KWS : comptes rendus de lecture sur la Science-Fiction

Sophie Endelys : les Gardiennes du silence

roman de Science-Fiction, 2019

chronique par Noé Gaillard, 2020

par ailleurs :

Ce roman ne porte aucune information permettant de le rattacher au genre qui nous passionne, et ce n'est pas sa bien triste couverture qui risque de nous attirer sauf peut-être l'interrogation qui ouvre le texte de la quatrième de couverture : « Les livres ont-ils leur propre destin ? ». Vous avez noté la vraie fausse bonne idée. Mais l'intérêt pour le livre vous incite à lire plus avant.

Chloé, MacCurtis de son nom de jeune fille, s'est mal mariée contre l'avis de Viviane, sa tante, qui l'a élevée après le décès de ses parents — notamment de son père, auteur d'un seul livre devenu culte. Son mari Jeffrey est le responsable d'une société, Ratio-stat, qui collationne toutes les informations possibles et les classe, les organise. Elle la définit ainsi : « une société de rationalisation informatique, une sorte de gare de triage des savoirs. ». Chloé est archiviste bibliographe et scanne des livres. Un jour, elle découvre un palimpseste dans la cave de la maison dont elle a hérité. Pour pouvoir le lire, elle le scanne sous plusieurs angles. Son mari, avec qui elle entretient des rapports conflictuels, s'intéresse beaucoup à sa découverte. Excédée, elle lui tire dessus. Le croyant mort, elle s'enfuit en emportant beaucoup d'argent et se réfugie dans l'île de Heldenskon où son père est né et qu'il lui a fait promettre d'éviter. On lui vole son palimpseste mais, heureusement, le livre est sur une clé USB et elle commence à le lire. Il y est question d'un ouvrier de Gutenberg qui fuit les massacres de Mayence en 1462, sauve des encres et se remarie. Parce que l'idée lui semble bonne, il donne sa fille en épouse au seigneur de Heldenskon. Cette fille a une fille qu'elle voue à l'enfermement et aux livres. Depuis ce temps, on trouve des noyées la langue tranchée ou la bouche cousue dans les parages maritimes de l'île. On vole à Chloé sa clé USB, en laissant un cadavre de femme sans langue. Elle part enquêter dans le sud de l'île, là où son père a vécu.
-.-.-
> _Consigne_: Relevez tous les noms de personnes cités dans le compte rendu ci-dessus, en-tête compris.

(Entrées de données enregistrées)
-.-.-
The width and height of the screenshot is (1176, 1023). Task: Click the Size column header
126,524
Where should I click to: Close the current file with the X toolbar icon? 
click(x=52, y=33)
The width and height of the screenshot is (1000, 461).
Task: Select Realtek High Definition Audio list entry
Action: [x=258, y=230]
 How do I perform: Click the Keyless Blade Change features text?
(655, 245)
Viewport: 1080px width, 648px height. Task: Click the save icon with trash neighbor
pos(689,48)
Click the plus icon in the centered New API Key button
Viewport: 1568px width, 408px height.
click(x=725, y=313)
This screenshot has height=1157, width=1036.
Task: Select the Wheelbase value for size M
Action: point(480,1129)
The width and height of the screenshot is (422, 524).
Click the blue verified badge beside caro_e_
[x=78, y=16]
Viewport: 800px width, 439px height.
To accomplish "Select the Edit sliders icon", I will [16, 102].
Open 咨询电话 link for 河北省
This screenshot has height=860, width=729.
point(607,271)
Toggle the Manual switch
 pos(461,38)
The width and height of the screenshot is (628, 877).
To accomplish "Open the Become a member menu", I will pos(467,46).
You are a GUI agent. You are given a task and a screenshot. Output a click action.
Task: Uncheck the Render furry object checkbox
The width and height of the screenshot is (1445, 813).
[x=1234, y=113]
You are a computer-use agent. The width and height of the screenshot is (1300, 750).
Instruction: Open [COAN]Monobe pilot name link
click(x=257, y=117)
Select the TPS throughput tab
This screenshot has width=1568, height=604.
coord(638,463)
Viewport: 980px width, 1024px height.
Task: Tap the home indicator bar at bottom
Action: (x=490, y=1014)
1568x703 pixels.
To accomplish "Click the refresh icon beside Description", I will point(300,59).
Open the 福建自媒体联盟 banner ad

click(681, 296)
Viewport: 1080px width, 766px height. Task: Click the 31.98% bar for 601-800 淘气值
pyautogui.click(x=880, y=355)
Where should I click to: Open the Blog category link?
-.-.-
> _Corrigé_: Sophie Endelys, Noé Gaillard, Chloé (MacCurtis), Viviane, Jeffrey, Gutenberg